This morning's lead editorial in the New York Times is another vicious attack on the Bush administration, titled "Show Us the Proof." The theme of the editorial is that President Bush and Vice-President Cheney are lying when they insist that there were ties between Saddam Hussein's government and al Qaeda. The editorial begins:
When the commission studying the 9/11 terrorist attacks refuted the Bush administration's claims of a connection between Saddam Hussein and Osama bin Laden, we suggested that President Bush apologize for using these claims to help win Americans' support for the invasion of Iraq. We did not really expect that to happen. But we were surprised by the depth and ferocity of the administration's capacity for denial. President Bush and Vice President Dick Cheney have not only brushed aside the panel's findings and questioned its expertise, but they are also trying to rewrite history.
We have written repeatedly of the many connections between Iraq and al Qaeda, and I won't repeat all of that here. I want to focus instead on the Times' own effort to rewrite history. Later in its editorial, the Times makes this argument, which is crucial to its thesis:
Mr. Bush has also used a terrorist named Abu Musab al-Zarqawi as evidence of a link between Iraq and Al Qaeda. Mr. Bush used to refer to Mr. Zarqawi as a "senior Al Qaeda terrorist planner" who was in Baghdad working with the Iraqi government. But the director of central intelligence, George Tenet, told the Senate earlier this year that Mr. Zarqawi did not work with the Hussein regime, nor under the direction of Al Qaeda.
This is a grotesque mischaracterization of what Tenet told the Senate Armed Services Committee on March 9, 2004. Far from contradicting the Bush administration's claims about the relationship between Iraq and al Qaeda, Tenet explicitly supported those claims.
The Tenet testimony referred to by the Times was an exchange with Senator Mark Dayton; here is the exchange in full:
SENATOR DAYTON: The linkage that has been asserted with al Qaeda going back to even 9/11, as alluded in reference -various references made by -- it was one that I don't recall was ever asserted by you or your agency. And in fact, I think that you -- al Qaeda leaders reportedly told interrogators in Guantanamo that there wasn't any partnership between bin Laden and Saddam. Is that -- yet that has been an assertion that has continually been made.
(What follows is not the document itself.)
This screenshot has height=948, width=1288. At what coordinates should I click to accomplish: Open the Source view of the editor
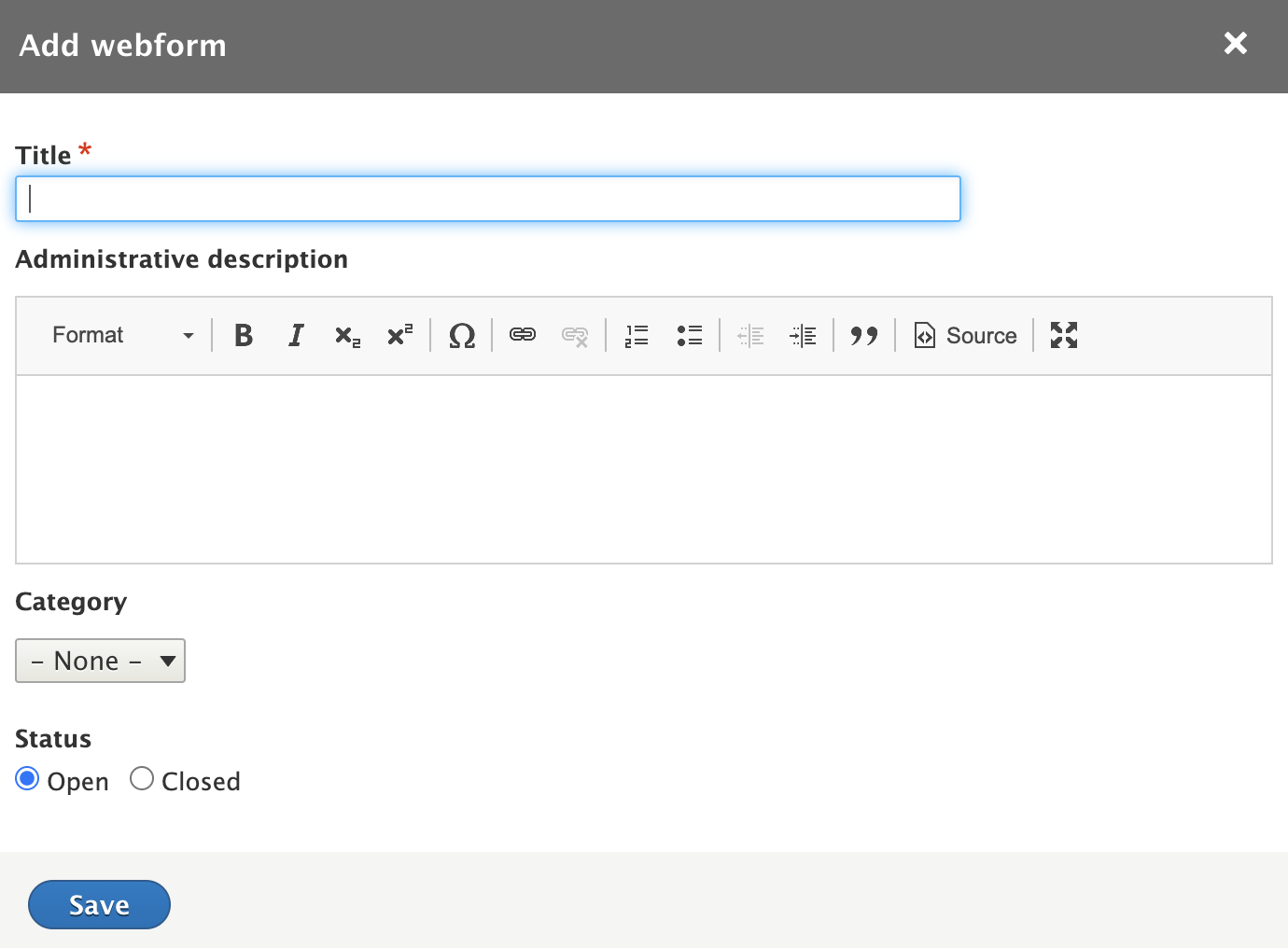(x=965, y=335)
MR. TENET: We in -- I think in testimony before this committee, we posited contacts, training and safe haven as the issues that we raised at the time. And when we published our paper and when we testified up here -October/November, and then we published a paper in January of 2003. I believe in questioning either in this committee or Senate Intelligence Committee we talked at length about our concerns about Zarqawi, who we posited to be a senior associate and collaborator of al Qaeda, documented his role in the Foley assassination, his operations in Baghdad in the summer of 2002.
SEN. DAYTON: Right. When the -
MR. TENET: I think we also said that we did not -- I think I said publicly in one of these committees that we did not have command and control between these individuals and the regime.
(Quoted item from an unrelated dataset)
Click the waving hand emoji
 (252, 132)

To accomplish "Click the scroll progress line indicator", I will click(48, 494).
SEN. DAYTON: So when the president stated in November of 2002 that Saddam was, quote, "dealing with," close quote, al Qaeda; and at the U.N. Secretary Powell said that there was, quote, "A sinister nexus," close quote, between Iraqi dictator and al Qaeda; and aboard the USS Abraham Lincoln on May 1st, the president called Saddam, and I quote, "ally," close quote, of al Qaeda; were those accurate reflections of the information that you were providing?
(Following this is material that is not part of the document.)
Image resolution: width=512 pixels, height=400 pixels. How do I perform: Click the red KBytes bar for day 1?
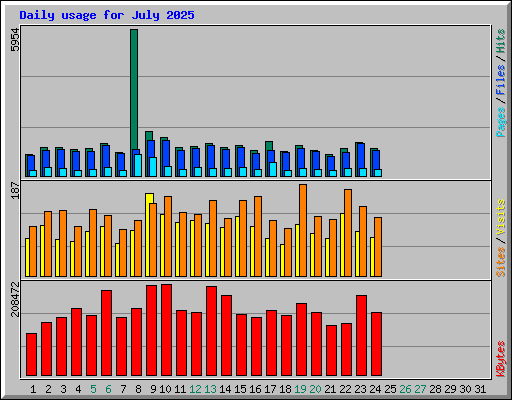pyautogui.click(x=31, y=354)
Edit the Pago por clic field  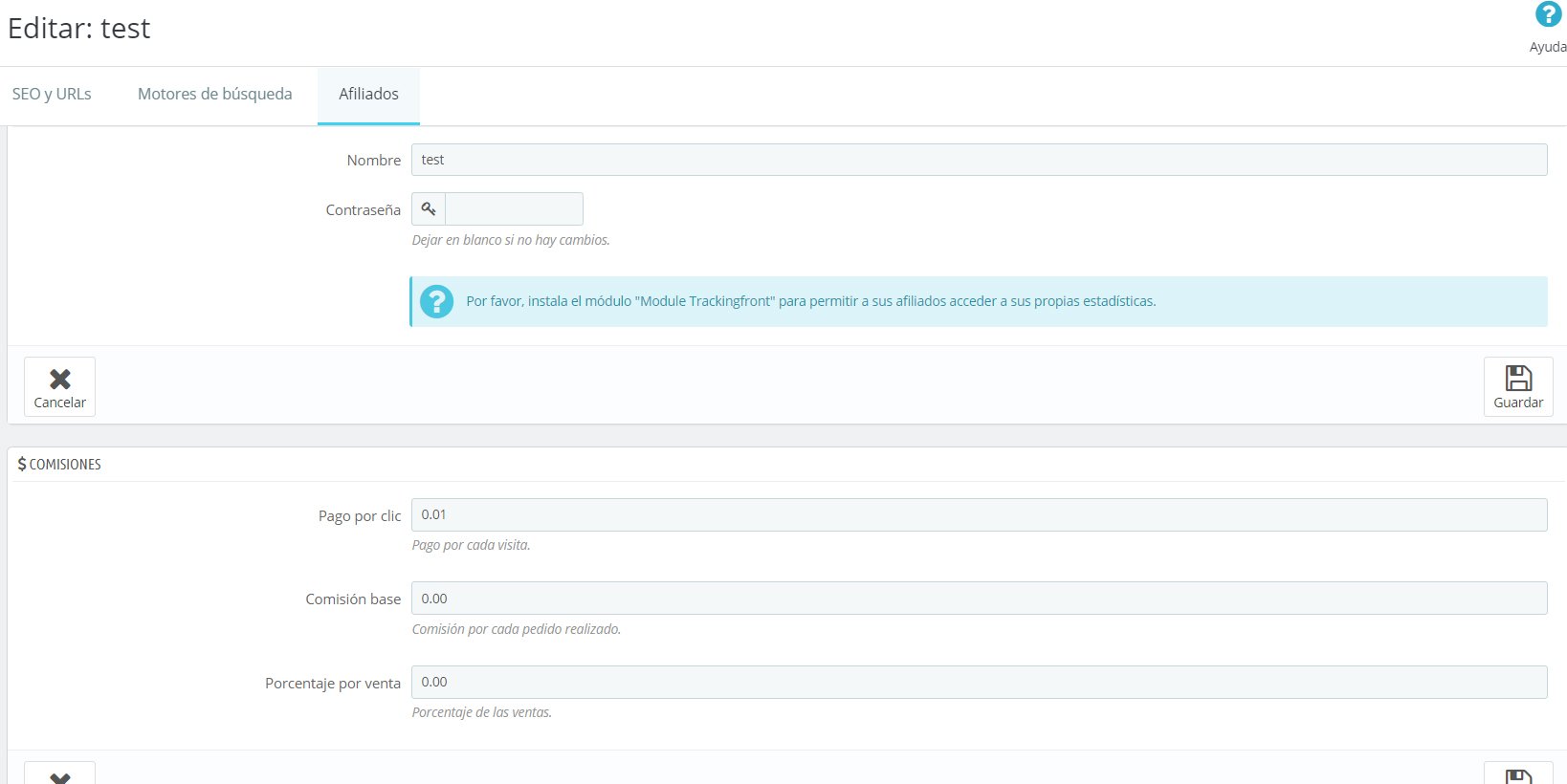(x=979, y=514)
MR. TENET: I think the information of concern at the time went to contacts with Iraqi regime members going back to the mid-'90s; training that had been provided by the Iraqi regime.
SEN. DAYTON: The president said that Saddam was dealing with al Qaeda.
MR. TENET: Well, if they provided training, sir -
SEN. DAYTON: Current tense.
MR. TENET: -- that would be dealing with, at the time. And then the whole question of the safe haven, or the fact that these people could operate in Iraq, I think I said in testimony before this committee, it was inconceivable to me that Zarqawi and two dozen EIJ operatives could be operating in Baghdad without Iraq knowing, although I posited we didn't know about command, control and sustenance. So the safe haven argument was -
So what Tenet told the Senate was that 1) Saddam's regime has provided training to al Qaeda; 2) Zarqawi is a "senior associate and collaborator" of al Qaeda; 3) Iraq knowingly gave Zarqaqi and his group "safe haven" to operate out of that country, such operations including, among others, the murder of an American diplomat; and 4) the CIA "didn't know" whether Saddam's regime commanded, controlled and sustained Zarqawi's network. For the Times to cite this testimony as a refutation of the Bush administration's claims of a relationship between Iraq and al Qaeda is an outrageous falsehood.
Note, too, the Times' weird hair-splitting: the editorial insists that Zarqawi doesn't operate "under the direction of" al Qaeda. What's the point? Tenet says that Zarqawi is a "senior associate and collaborator" of al Qaeda. What's the difference? In fact, as everyone knows (except maybe the Times), the administration's successful war on al Qaeda has largely destroyed, fragmented and driven that organization underground, so that it is unclear to what extent al Qaeda, as a coherent organization, "directs" anyone.
But Zarqawi's willingness to take direction from Osama bin Laden (or whatever al Qaeda leaders are still alive) appears manifest from the conclusion of the letter he directed to al Qaeda's leadership, via an al Qaeda operative, in February:
So if you agree with it and are convinced of the idea of killing the perverse sects, we stand ready as an army for you, to work under your guidance and yield to your command. Indeed, we openly and publicly swear allegiance to you by using the media, in order to exasperate the infidels and confirm to the adherents of faith that one day, the believers will revel in God's victory. If you think otherwise, we will remain brothers, and disagreement will not destroy our cooperation and undermine our working together for what is best. We support jihad and wait for your response.
As a news organization, the New York Times is illegitimate. It no longer seeks to inform its readers; rather, its daily effort is to misinform and mislead them. You simply can't believe anything you read in the Times.